(285e) A Database with Automated Quantum Chemistry Calculations and Machine Learning for Functional Transition Metal Complex Discovery | AIChE

(285e) A Database with Automated Quantum Chemistry Calculations and Machine Learning for Functional Transition Metal Complex Discovery

Authors 

Taylor, M., Massachusetts Institute of Technology
Harper, D., Massachusetts Institute of Technology
Nandy, A., Massachusetts Institute of Technology
Arunachalam, N., Massachusetts Institute of Technology
Liu, F., Stanford University
Large-scale databases of density functional theory (DFT) properties have proven invaluable in accelerating materials discovery, with notable example databases in both the solid state and small organic molecules. A similar database of transition metal (TM) complexes with DFT properties, however, is absent due to unique challenges in structure curation and domain of application of DFT for their properties.
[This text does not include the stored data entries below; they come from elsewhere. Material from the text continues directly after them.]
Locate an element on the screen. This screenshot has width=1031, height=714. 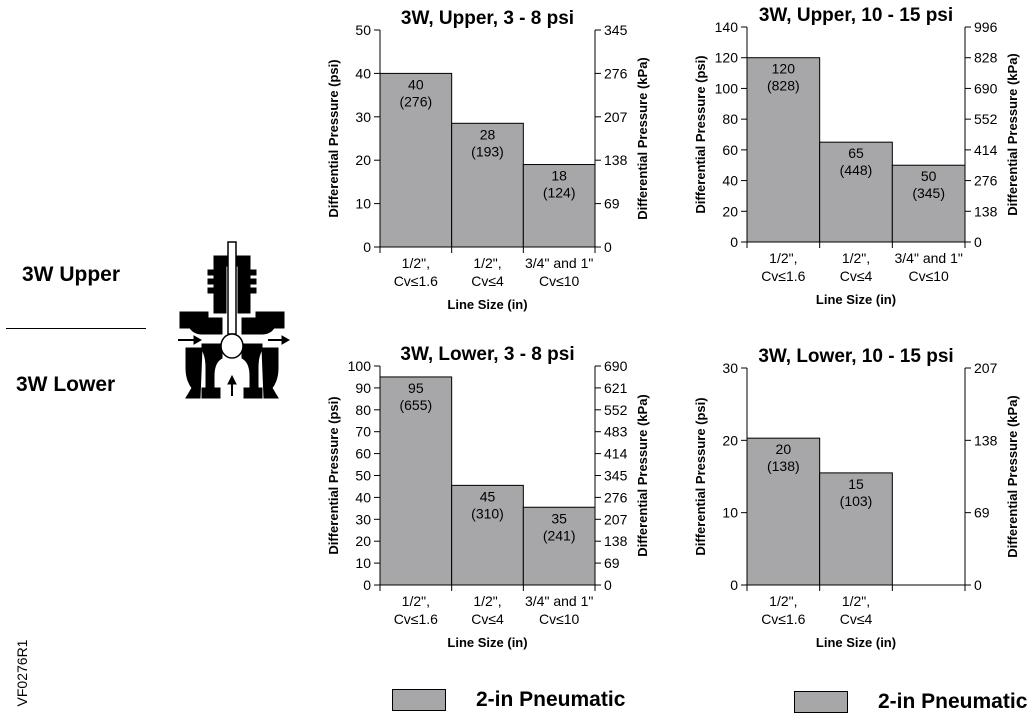
data-label-value: 95 is located at coordinates (416, 388).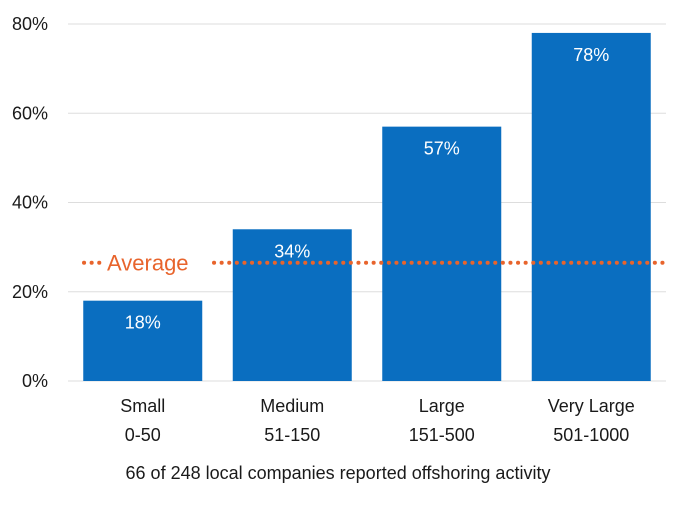 The height and width of the screenshot is (505, 676). What do you see at coordinates (442, 435) in the screenshot?
I see `category-label-line2: 151-500` at bounding box center [442, 435].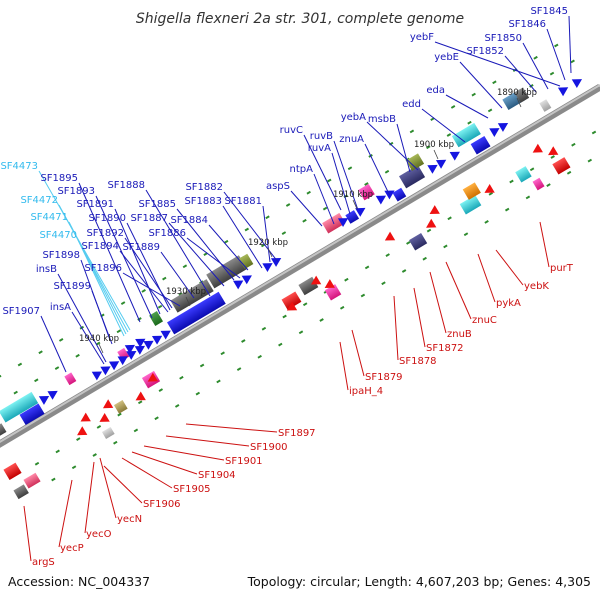 The width and height of the screenshot is (600, 600). What do you see at coordinates (61, 256) in the screenshot?
I see `forward-gene-label: SF1898` at bounding box center [61, 256].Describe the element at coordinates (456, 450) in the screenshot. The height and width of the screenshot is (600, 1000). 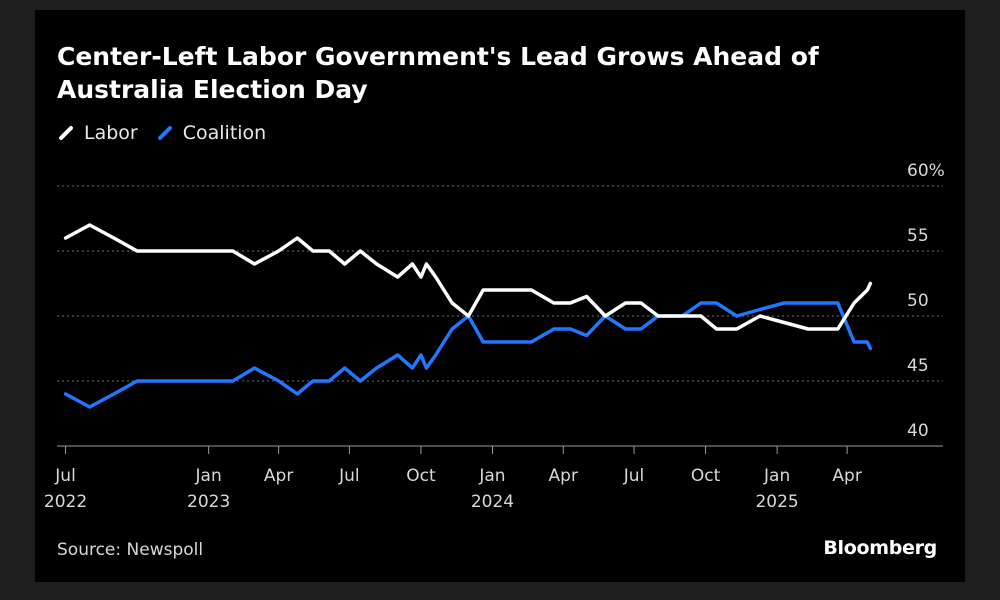
I see `x-axis` at that location.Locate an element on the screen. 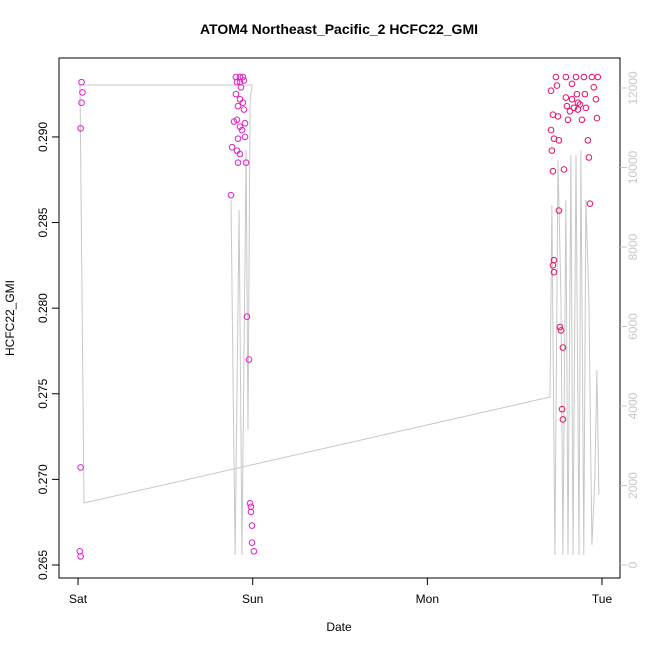 The image size is (650, 655). y-axis-title: HCFC22_GMI is located at coordinates (10, 318).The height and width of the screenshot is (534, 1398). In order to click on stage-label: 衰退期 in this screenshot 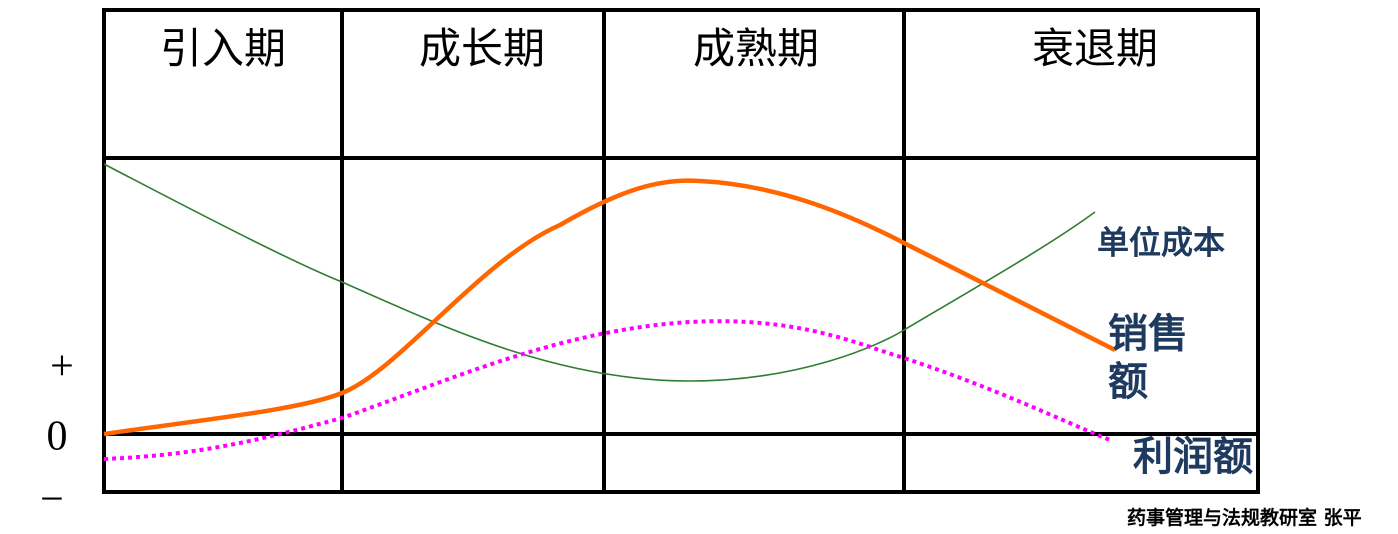, I will do `click(1095, 48)`.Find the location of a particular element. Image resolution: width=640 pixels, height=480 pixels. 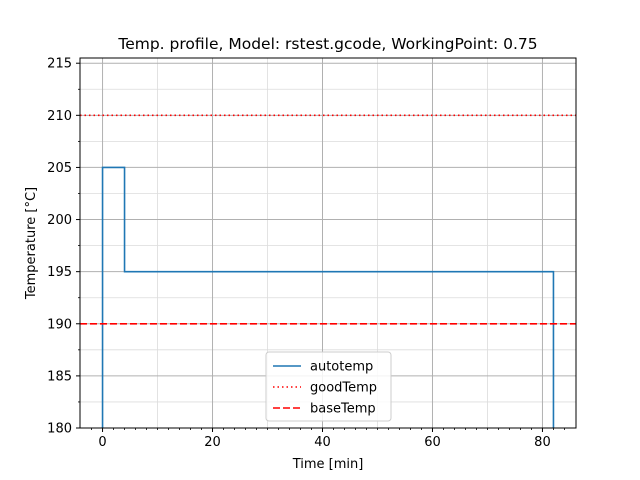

To address these challenges, we have developed open-source toolkits molSimplify and AutomaticDesign that incorporate both chemical rules and data-driven machine-learning (ML) models. Here, we highlight the first large-scale computational database of TM complexes, containing over 40,000 attempts of DFT geometry relaxation of octahedral complexes. From this database, we select a subset of over 24,000 complexes with higher-quality geometry and electronic structure. For these complexes, we calculated properties such as solubility, spin-splitting energy, redox potential, frontier orbital energies, and energetic functional dependence. To extend the number of complexes in the database continuously over time, we further built a workflow to automatically perform DFT geometry relaxations on diversity search-selected experimentally-determined complexes (i.e., from the Cambridge Structure Database) when supercomputing resources are idle. We also describe our automatic ML-model retraining module, which updates all our ML models when new results become available. With this automated workflow, we can readily monitor the evolution and quality of our ML models as the database grows. We anticipate our database, enhanced by automated quantum chemistry calculations and ML model retraining, to be a useful tool in accelerating discovery of functional transition metal complexes.